Está a circular nas redes sociais outro vídeo que mostra o momento em que uma adolescente de 12 anos é violada por um grupo de cinco rapazes

Há outro vídeo a circular nas redes sociais em que se vê o momento em que uma adolescente de 12 anos foi violada por um grupo de rapazes. Eles são cinco e mostraram-se absolutamente indiferentes aos gritos de desespero dela. Passou-se na Baixada Fluminense, nos subúrbios do Rio de Janeiro, segundo noticiou o "Estado de Sao Paulo".

A vítima não pode até ao momento prestar declarações à polícia. Não consegue, não tendo recuperado ainda do estado de choque. Entretanto, as imagens captadas por mais do que um telemóvel ainda circulam, e aqueles que as captaram começam agora a ver a perspectiva dos próximos 15 anos das suas vidas detrás das grades de uma penitenciária.

Mas além daqueles que a violaram e dos outros que assistiram e filmaram sem fazer nada, o tormento desta adolescente só começou, porque nas redes sociais a bola de neve do assédio continua a crescer à medida que se multiplicam os testemunhos de pessoas que dizem conhecê-la e avançam as diferentes versões do "ela estava a pedi-las". "Não é a primeira vez que ela faz isto" diz num outro vídeo divulgado n YouTube uma outra adolescente que garante que a conhecia. "Agora os rapazes é que vão pagar... Ela devia era contar à mãe e à polícia que ela estava ali porque quis", disse outra, passando ao lado do facto de se tratar de uma menina de apenas 12 anos.

A investigação do crime ficou sob a alçada da Delegacia da Criança e Adolescente Vítima (DCAV), que tenta agora identificar os suspeitos a partir do vídeo divulgado, e que tem cerca de um minuto de duração.
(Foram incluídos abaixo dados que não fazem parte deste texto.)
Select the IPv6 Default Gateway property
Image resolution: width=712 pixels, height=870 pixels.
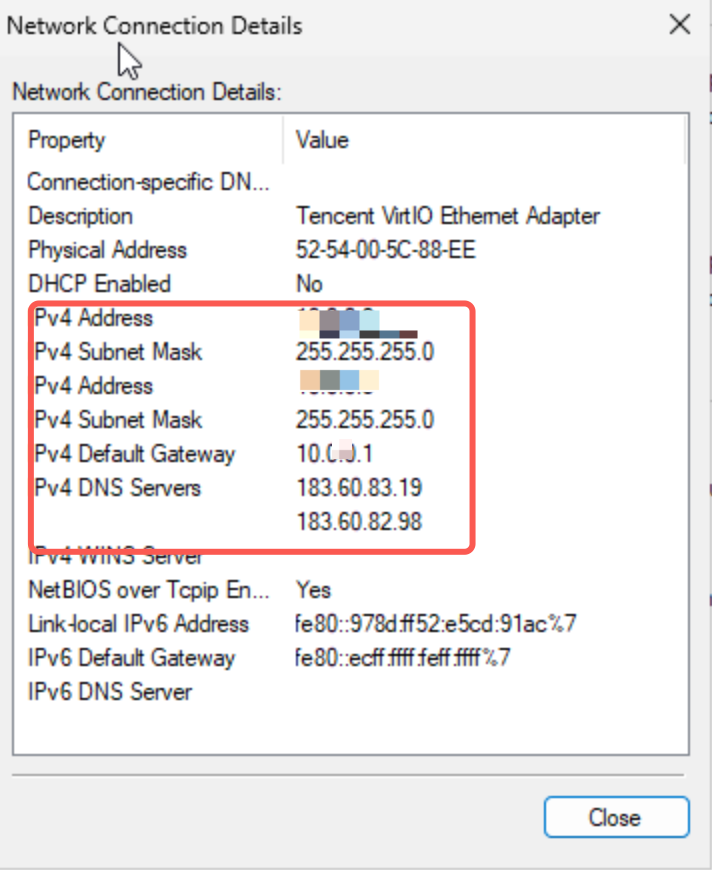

Nele, um dos atacantes reage aos gritos da adolescente dizendo: "Cala a boca, se alguém ouve a tua voz vai saber quem tu és". 

A divulgação do vídeo de outra violação colectivou refrescou a memória do caso que há um ano comoveu o país e levou a grandes manifestações. Foi também no Rio Janeiro, e foi sendo partilhado através do WhatsApp, com as imagens a mostrarem uma jovem de 16 anos inconsciente que era vítima dos abusos sexuais de vários jovens. Sete foram condenados. A jovem viu-se obrigado a abandonar a cidade, e à semelhança do que está a acontecer hoje com a adolescente de 12 anos, também foi alvo de uma grotesca campanha machista nas redes sociais, sendo acusada de ter provocado a situação de que foi vítima devido às companhias que mantinha e ao seus estilo de vida.

No mesmo fim-de- semana, a polícia de Artur Nogueira, localidad do estado de São Paulo, registou outra violacão colectiva de uma jovem de 17 anos, informa G1. Ela consegui escapar da festa na qual foi agredida por três rapazes, que a emboscaram num quarto, com um deles a colocar-lhe um capuz na cabeça enquanto os outros a violavam.

Na passada quarta-feira, três adolescentes foram detidos no estado de Piauí (nordeste), depois de violarem uma jovem de 15 que estava grávida e por terem assassinado o namorado desta. Estes casos vieram provocar alarme numa altura em que um estudo internacional da National Crime Victimization Survey indica que o número de casos de violação que são reportados às autoridades não passa de uma amostra da realidade. Segundo este, os 45.560 casos de violações registados pela administracão pública representa apenas 35% do total das violações que ocorrem no país. Outro estudo, do Instituto de Pesquisa Económica Aplicada, vai mais longe, e admite que no Brasil apenas 10% das vítimas acabam por denunciar as agressões sexuais de que são alvo, uma vez que está instalada uma cultura não apenas de intimidação como de impunidade para os agressores. Reflectindo estes indicadores, os casos registados apontam para números reais entre os 130 e os 450 mil casos de violação no gigante sul-americano, de acordo com a revista "Carta Capital".